_Task to carry out_. Within the records that follow, determine how many lines include the word "computer". State the number and nothing further.

[Saved entries]
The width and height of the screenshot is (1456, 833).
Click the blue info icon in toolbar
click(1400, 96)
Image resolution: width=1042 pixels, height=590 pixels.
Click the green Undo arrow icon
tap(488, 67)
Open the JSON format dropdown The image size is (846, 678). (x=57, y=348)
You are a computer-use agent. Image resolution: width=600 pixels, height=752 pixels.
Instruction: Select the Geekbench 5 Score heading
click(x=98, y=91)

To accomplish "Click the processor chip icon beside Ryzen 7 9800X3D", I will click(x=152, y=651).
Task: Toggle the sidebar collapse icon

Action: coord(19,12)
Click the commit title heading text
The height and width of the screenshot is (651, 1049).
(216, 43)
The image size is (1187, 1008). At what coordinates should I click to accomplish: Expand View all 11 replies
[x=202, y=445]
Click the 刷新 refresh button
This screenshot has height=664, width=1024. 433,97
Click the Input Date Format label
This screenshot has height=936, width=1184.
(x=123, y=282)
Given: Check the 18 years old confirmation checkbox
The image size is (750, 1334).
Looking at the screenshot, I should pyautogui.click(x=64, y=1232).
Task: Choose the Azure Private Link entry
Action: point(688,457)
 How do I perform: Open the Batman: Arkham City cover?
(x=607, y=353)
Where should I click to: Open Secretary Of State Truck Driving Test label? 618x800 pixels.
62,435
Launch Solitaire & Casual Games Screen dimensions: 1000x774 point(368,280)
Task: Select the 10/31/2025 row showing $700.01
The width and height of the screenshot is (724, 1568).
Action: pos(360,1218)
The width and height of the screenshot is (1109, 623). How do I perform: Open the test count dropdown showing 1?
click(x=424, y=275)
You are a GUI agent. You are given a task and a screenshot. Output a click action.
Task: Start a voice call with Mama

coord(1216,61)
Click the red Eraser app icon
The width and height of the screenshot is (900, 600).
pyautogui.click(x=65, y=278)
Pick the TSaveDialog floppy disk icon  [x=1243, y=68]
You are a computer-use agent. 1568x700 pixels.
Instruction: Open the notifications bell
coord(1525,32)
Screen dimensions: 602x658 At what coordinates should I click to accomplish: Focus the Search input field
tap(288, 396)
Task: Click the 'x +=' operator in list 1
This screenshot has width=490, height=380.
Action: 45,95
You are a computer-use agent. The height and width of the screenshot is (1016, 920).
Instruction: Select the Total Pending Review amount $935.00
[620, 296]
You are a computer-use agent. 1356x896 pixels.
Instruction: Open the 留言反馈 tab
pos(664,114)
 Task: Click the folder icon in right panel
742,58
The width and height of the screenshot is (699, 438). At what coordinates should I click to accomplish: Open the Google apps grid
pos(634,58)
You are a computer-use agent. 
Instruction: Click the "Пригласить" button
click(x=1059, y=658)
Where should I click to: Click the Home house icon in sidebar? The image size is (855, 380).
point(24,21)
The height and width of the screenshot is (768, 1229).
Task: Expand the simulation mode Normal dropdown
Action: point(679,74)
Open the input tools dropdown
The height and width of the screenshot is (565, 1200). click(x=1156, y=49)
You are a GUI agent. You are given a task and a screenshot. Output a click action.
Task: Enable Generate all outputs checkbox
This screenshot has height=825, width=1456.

_Response to this task_. 5